§ **DATA FOR THIS TASK**
· · · ·
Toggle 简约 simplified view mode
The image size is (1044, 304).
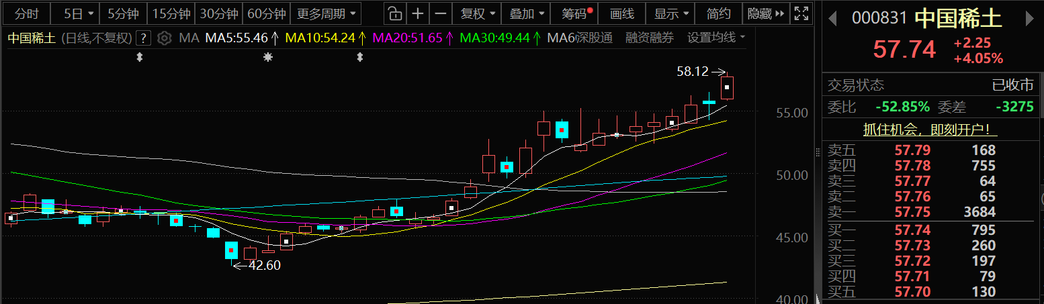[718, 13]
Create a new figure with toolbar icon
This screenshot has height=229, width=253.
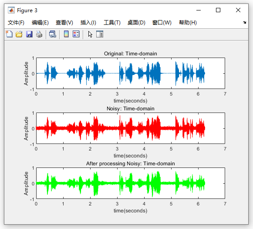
· · · ·
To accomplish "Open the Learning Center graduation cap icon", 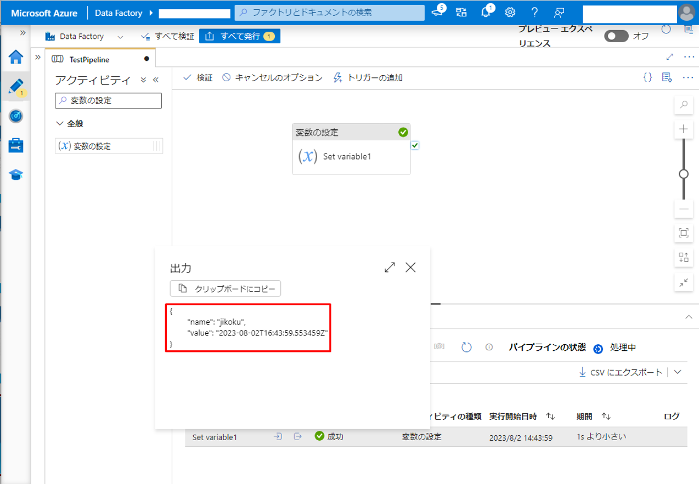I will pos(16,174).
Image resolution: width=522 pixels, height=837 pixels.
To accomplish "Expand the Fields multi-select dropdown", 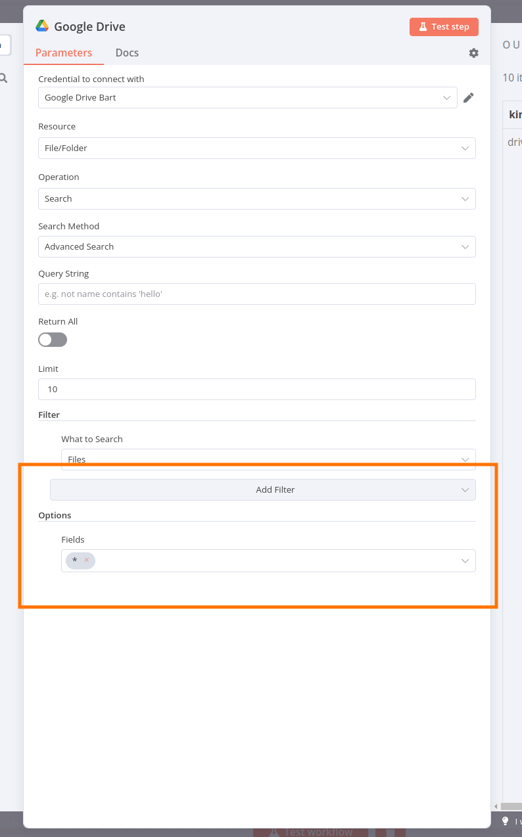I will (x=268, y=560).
· · · ·
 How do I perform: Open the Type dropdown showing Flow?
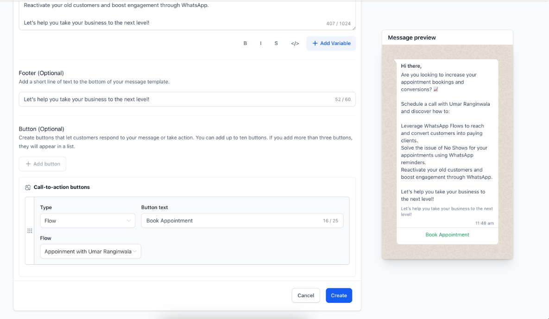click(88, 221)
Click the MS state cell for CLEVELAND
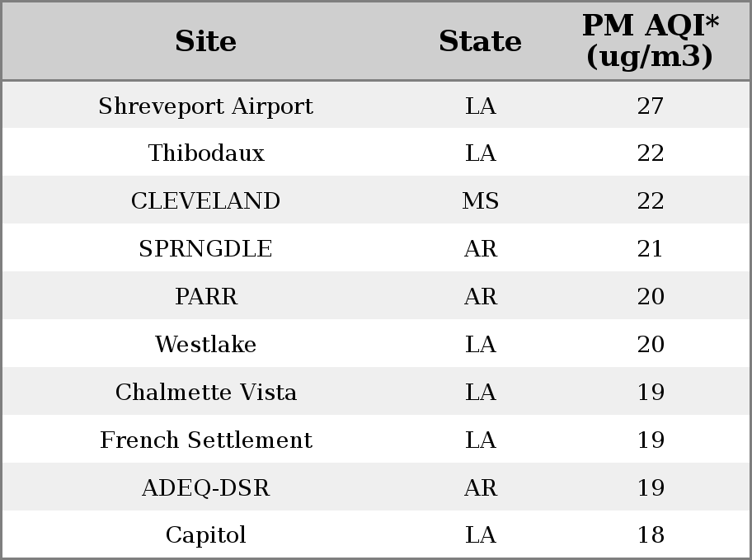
· · · ·
§ **EXERCISE DETAILS**
When a line in the records holds the string "height", copy that line.

§ **SOLUTION BELOW**
This screenshot has height=229, width=253.
Image resolution: width=522 pixels, height=837 pixels.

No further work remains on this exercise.